В глубинах пяти морей - страница 12

стр.

На западном побережье Белого моря сконцентрированы значительные запасы донных растений — и зостеры, и фукусов, и анфельции, и ламинарий. Иногда мы забирались прямо-таки в девственные «морские джунгли» и наблюдали жизнь их обитателей в естественных условиях.

Перед погружением под лед надо тщательно проверить снаряжение, любая неисправность оборудования или небрежно подогнанное снаряжение могут обернуться бедой


Первое погружение всегда особенно волнует. Все продумано до мелочей. Прорублена квадратная майна, один край ее укреплен доской, хотя лед еще массивен и прочен. Аквалангист исчезает в зеленовато-голубом окне. Прочный капроновый фал крепко привязан к груди водолаза, змейкой тянется из окна. Над страховкой думали особенно долго. Фал — в руках у страхующего, свободный его конец для надежности привязан к стоящему вблизи компрессору. Внимание страхующего приковано к фалу. По нему опытный подводник, как по книге, может определить все действия товарища под водой.

Надо ли говорить, насколько ответственна роль страхующего. Если знаешь, что на этом месте надежный человек, то чувствуешь себя под водой легко и уверенно, забираешься в водную толщу все глубже и глубже. Плавать в подводных зарослях — все равно что бродить по незнакомому лесу. Крутишься туда-сюда, а ведь видимость зачастую ограничена до предела, и если нет за спиной капронового фала, трудно ориентироваться, понять, куда плыть, возвращаясь. Летом проще — потеряв ориентировку, можно всплыть на поверхность и определиться. А зимой? Зимой единственная путеуказующая нить — фал. Только он выведет к майне. Иначе — конец. Поэтому шнур мы берем самый надежный — альпинистский, а страхующих готовим не менее тщательно, чем водолазов.

Пока аквалангист плавает, фал может зацепиться за камень. Поэтому мы выработали правило: тщательно следить за тем, чтобы страховочный конец был всегда натянут, не давать ему свободно болтаться в воде. Каждый водолаз вооружен ножом. В крайнем случае, зацепившийся фал можно обрезать и вновь соединить концы.

Погружаясь в прорубь, сквозь легкую рябь бросаешь взгляд на голубой квадрат. Там солнце, лица друзей — все это зыбко колеблется, многократно преломляясь в лучах света. Висишь на фале и думаешь: куда это тебя несет? Просишь потравить конец, наматываешь его на перчатку — и... забывая все сомнения, устремляешься к зарослям на дне.

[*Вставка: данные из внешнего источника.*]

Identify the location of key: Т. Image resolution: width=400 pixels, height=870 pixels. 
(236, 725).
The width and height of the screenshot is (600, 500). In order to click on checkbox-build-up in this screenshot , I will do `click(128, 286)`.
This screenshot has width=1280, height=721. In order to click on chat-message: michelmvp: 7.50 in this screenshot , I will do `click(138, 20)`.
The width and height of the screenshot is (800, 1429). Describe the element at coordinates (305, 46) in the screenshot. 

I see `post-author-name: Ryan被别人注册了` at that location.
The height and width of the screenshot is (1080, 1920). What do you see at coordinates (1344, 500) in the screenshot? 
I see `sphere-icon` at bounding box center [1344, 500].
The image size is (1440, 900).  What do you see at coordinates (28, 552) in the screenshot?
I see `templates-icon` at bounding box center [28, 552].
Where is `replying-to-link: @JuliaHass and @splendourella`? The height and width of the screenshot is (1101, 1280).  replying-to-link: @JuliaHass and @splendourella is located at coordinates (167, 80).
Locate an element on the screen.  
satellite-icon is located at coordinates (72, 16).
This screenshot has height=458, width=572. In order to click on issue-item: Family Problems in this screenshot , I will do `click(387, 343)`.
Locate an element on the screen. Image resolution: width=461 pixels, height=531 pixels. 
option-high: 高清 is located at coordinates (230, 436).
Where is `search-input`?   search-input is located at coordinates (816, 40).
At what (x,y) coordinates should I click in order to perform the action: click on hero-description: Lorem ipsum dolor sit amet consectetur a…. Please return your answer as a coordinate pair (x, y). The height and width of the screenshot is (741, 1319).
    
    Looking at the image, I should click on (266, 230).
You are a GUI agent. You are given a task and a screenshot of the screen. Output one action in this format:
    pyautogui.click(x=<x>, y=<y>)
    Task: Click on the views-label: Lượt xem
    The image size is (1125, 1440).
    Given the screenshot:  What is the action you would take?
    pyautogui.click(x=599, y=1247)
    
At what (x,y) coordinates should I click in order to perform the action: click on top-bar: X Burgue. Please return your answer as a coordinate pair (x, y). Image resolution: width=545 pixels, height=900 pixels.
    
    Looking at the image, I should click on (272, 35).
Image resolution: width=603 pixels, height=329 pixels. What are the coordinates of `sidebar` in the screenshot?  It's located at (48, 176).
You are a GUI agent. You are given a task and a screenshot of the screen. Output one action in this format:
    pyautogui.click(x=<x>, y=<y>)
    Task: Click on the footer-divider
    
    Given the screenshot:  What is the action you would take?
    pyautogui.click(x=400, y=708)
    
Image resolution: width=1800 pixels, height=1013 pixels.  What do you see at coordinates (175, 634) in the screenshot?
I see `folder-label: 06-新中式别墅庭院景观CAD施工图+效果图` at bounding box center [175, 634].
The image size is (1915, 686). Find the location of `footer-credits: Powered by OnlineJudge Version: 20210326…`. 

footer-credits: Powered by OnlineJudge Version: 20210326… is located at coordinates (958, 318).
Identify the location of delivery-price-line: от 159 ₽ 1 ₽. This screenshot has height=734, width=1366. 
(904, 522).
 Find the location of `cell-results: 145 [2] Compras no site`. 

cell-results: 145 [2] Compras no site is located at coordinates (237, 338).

Зима на исходе. Весной вода, оказывается, гораздо прозрачнее. Впрочем, это и неудивительно. Планктон еще не развился, и видимость лучше. Лед поглощает много света. Но даже и ровный, рассеянный свет, который он пропускает, вполне достаточен для того, чтобы обследовать нерестилище.

Предпринимаешь круговой поиск. Плывешь над травой, время от времени проверяя, надежна ли страховка. Вот впереди как бы стена из взвешенных в воде частиц. Это луч солнца прорвался сквозь трещину во льду. И вот тут особенно ясно осознаешь, что рассеянный свет для нас, аквалангистов, гораздо предпочтительнее, чем прямые лучи солнца.

За волшебным солнечным занавесом вдруг обнаруживаю стайку сельди, что крутится над зостерой. Значит, повезло. Готовлюсь увидеть самое интересное — сокровенное таинство природы. Рыбы скользят над самой травой, постепенно сбиваясь в плотные кучки. Каждая из них становится все теснее, кружась над облюбованным местом подводного луга. В воде в это время висит мутное облачко из икры, молок и рыбьей чешуи. Стайки уходят, распадаются, вновь возвращаются. Те ли это рыбы или уже другие? Не разобрать, на меня они не обращают никакого внимания: все во власти любовного танца. Зрелище это вознаграждает нас, аквалангистов, за долготерпение, за все неудобства и тревоги. Наблюдать его не устаешь. Однажды в стайку нерестящейся сельди ворвалась крупная треска. Разинув пасть, она металась в центре стаи. Нам было вменено в обязанность добывать всех хищников, охочих до сельди и ее икры. Треску загарпунили и выволокли на лед. В желудке хищницы мы обнаружили двадцать сельдей, заглоченных за какую-то минуту. Выходит, не поторопись аквалангист — успела бы треска набить брюхо поплотнее. В момент подхода к нерестилищу рыбы не обращали внимания даже на свирепых хищников, самоотверженно стремясь к одной цели — выметать икру.